In the final analysis, we recommend organizations and practitioners use cognitive ability validity estimates reported by Hunter et al. (Reference Hunter, Schmidt and Le2006). Operational validities are summarized in Table 1, separately for different job complexity levels. (These data are for 425 jobs that used overall job performance as the criterion. For the summary they offered for 515 jobs from the GATB database, Sackett et al., included these and an additional 90 studies where the criterion was training performance.) Unlike Sackett et al., Hunter and colleagues carefully and appropriately addressed cumulative effects of range restriction. These operational validities and their associated standard deviations correctly summarize cognitive ability validities from USES’ GATB data for overall job performance. They refute Sackett et al.’s conclusions about cognitive ability tests.
Analyses are for US Employment Service’s General Aptitude Test Battery’s (GATB) measure of general mental ability. Findings are summarized from Hunter (Reference Hunter1983) and Hunter et al. (Reference Hunter, Schmidt and Le2006).

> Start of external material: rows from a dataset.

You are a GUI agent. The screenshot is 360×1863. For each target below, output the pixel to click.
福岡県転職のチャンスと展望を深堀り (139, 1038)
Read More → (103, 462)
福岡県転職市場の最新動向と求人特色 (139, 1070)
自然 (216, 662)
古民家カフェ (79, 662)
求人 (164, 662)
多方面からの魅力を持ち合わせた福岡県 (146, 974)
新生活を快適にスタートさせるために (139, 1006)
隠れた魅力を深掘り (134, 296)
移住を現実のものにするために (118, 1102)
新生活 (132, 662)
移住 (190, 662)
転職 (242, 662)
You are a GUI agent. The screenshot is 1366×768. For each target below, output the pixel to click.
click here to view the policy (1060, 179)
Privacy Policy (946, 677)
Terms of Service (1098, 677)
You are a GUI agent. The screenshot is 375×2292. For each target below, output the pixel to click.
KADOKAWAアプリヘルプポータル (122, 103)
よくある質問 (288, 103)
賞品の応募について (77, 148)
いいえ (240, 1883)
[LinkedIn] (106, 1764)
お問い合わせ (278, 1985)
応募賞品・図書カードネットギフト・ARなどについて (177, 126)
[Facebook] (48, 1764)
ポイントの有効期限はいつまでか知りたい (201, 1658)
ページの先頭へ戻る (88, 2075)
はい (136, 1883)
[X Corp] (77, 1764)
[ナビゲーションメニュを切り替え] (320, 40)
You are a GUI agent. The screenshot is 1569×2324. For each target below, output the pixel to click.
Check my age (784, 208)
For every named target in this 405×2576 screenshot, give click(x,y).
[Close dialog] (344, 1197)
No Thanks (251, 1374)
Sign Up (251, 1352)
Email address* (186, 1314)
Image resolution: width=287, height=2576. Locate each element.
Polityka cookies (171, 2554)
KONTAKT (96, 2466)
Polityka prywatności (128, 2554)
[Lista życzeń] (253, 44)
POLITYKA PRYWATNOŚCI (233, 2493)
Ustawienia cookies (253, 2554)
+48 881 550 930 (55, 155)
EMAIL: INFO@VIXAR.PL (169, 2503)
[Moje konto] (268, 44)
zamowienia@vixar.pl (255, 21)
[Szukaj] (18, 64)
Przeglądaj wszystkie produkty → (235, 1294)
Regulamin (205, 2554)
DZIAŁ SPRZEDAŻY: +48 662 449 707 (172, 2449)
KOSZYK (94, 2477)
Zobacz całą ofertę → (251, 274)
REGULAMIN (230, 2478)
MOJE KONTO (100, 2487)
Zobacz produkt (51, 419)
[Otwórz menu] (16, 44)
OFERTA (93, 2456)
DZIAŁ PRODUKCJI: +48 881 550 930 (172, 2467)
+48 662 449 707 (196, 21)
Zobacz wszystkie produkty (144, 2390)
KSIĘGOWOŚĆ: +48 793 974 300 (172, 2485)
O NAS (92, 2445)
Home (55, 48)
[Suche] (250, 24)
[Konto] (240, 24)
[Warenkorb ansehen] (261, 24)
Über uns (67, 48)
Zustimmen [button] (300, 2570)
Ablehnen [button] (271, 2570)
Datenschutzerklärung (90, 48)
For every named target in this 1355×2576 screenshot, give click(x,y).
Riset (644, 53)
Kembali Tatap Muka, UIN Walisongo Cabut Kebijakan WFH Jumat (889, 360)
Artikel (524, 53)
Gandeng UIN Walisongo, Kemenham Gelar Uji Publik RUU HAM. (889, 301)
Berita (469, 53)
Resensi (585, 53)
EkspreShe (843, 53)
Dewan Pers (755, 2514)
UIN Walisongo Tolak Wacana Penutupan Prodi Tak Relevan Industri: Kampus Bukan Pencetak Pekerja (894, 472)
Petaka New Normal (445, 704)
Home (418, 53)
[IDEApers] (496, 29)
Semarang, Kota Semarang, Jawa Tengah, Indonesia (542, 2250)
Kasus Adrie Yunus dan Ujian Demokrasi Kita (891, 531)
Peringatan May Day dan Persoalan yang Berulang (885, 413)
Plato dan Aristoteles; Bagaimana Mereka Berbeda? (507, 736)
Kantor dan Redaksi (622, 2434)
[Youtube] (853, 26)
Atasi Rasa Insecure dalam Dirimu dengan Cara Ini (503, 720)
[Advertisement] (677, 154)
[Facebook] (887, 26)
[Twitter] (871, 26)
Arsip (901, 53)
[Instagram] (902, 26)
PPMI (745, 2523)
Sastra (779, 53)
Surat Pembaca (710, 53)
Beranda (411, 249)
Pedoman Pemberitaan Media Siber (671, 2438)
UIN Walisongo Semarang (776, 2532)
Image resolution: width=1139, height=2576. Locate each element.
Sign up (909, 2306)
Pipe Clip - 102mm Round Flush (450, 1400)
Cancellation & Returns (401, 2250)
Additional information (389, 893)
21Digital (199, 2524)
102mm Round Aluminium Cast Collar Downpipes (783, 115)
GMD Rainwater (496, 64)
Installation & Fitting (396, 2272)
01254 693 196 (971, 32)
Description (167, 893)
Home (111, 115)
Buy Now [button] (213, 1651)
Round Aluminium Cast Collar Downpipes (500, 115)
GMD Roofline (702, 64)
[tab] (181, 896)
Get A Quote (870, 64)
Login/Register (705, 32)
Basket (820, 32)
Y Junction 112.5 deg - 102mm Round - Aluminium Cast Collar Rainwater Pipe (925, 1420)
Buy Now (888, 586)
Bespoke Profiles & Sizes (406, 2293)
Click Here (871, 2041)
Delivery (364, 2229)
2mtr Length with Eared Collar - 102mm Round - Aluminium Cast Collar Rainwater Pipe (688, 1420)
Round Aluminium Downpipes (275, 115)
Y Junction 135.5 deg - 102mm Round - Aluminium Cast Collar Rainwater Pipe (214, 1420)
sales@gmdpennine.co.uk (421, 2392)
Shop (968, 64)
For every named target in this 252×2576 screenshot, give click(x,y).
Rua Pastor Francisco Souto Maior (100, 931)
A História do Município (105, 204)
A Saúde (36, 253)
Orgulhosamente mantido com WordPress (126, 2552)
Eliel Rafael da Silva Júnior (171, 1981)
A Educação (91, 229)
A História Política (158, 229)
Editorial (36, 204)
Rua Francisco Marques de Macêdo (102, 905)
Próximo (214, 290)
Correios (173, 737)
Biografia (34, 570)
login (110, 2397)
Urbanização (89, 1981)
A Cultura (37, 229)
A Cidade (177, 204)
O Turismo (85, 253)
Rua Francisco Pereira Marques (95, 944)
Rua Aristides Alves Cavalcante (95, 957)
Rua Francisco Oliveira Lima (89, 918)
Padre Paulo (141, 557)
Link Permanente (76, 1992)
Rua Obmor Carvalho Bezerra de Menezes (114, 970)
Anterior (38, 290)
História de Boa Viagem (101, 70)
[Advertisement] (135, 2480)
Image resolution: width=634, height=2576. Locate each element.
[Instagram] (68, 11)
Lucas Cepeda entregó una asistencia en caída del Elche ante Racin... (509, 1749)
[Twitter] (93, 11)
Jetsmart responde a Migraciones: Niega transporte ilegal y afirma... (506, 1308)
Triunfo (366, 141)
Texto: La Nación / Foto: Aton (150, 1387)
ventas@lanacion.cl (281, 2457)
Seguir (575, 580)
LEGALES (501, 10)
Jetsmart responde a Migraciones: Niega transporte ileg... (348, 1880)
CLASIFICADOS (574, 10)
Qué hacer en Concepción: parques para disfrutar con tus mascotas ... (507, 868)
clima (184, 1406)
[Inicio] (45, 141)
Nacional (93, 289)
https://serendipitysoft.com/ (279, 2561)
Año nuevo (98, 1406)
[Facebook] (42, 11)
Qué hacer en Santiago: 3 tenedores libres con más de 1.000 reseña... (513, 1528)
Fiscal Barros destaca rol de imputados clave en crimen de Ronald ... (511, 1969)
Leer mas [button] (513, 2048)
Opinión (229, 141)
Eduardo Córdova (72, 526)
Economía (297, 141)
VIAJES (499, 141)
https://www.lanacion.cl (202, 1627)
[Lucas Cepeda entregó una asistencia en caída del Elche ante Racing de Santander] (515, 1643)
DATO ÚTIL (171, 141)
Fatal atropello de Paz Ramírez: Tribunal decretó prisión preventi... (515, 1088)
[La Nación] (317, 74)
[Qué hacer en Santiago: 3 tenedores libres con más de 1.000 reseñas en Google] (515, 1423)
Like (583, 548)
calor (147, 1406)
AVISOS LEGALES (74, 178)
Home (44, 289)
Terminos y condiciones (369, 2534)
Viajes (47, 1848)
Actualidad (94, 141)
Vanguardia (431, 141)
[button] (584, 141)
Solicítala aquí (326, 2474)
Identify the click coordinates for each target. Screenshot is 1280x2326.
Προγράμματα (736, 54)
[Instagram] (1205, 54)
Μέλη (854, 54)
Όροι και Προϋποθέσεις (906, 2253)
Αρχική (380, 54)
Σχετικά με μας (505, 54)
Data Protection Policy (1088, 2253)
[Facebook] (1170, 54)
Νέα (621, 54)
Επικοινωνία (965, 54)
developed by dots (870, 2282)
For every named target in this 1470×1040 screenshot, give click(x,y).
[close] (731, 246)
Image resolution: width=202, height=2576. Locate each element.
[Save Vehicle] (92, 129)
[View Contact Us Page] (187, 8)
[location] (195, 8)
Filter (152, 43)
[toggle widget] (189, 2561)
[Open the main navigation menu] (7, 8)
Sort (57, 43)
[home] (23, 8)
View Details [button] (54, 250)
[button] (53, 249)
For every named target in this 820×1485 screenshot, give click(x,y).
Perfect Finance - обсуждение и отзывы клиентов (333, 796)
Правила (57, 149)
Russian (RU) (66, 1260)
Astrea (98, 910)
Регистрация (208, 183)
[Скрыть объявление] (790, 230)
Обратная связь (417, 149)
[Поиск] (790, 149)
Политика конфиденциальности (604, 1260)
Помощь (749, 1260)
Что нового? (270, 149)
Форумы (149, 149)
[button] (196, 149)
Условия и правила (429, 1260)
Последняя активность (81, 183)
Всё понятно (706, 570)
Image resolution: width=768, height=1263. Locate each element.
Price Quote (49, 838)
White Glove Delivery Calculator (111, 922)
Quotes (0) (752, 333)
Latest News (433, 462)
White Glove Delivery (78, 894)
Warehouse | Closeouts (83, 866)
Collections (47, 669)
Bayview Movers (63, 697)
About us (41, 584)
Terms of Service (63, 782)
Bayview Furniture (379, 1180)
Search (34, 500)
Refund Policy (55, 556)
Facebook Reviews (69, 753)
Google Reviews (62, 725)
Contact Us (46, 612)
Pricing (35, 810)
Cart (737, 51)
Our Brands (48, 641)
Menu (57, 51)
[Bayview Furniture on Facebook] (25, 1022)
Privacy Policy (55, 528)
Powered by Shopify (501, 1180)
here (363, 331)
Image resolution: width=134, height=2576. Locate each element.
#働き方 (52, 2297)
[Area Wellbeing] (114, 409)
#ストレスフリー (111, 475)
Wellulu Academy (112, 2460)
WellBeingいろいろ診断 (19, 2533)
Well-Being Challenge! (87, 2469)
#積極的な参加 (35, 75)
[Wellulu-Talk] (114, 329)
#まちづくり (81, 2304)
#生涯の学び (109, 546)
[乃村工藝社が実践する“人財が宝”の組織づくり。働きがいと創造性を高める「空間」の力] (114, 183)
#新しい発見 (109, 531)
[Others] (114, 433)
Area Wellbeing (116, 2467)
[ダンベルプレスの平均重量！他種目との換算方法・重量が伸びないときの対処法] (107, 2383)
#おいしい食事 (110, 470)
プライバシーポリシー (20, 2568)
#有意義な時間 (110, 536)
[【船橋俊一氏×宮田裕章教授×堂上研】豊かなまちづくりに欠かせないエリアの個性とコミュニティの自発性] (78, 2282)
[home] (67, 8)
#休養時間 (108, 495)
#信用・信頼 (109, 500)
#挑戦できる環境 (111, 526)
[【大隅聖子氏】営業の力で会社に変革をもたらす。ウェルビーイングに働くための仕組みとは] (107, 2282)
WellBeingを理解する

k = Number of studies; mean r = sample size weighted mean r; SDr = observed standard deviation of validities; SD ρ = true standard deviation (i.e., standard deviation corrected for statistical artifacts, as indicated in the respective column heading; Mean ρ = operational validity where mean rs are corrected for statistical artifacts, as indicated in the respective column heading. a Job complexity family 2; b job complexity family 1 (most complex); c job complexity family 3; d job complexity family 4; e job complexity family 5 (least complex), f equally weighted data combined from professional and managerial, complex setting up, and technician and skilled jobs; g also criterion unreliability corrected for. h Beatty et al. (Reference Beatty, Barratt, Berry and Sackett2014) indicated their preference for these indirect range restriction corrections: “We conclude that Hunter et al.’s correction should generally be preferred when compared to its common alternative, Thorndike’s Case II correction for direct range restriction” (p. 587).
Sackett et al., maintain that conservative estimates of operational validity are prudent. In this they may not be alone. However, we restate what we have previously written about conservative estimates in another context: “Many researchers maintain that being conservative is good science, but conservative estimates are by definition biased estimates. We believe it is more appropriate to aim for unbiased estimates because the research goal is to maximize the accuracy of the final estimates” (Viswesvaran et al., Reference Viswesvaran, Ones and Schmidt1996, p. 567). Science and evidence-based practice both require accuracy. Research and applied practice should aim for accuracy by considering the entirety of empirical evidence surrounding each predictor and appropriately correcting for range restriction. The reports of our best predictors’ demise are greatly exaggerated.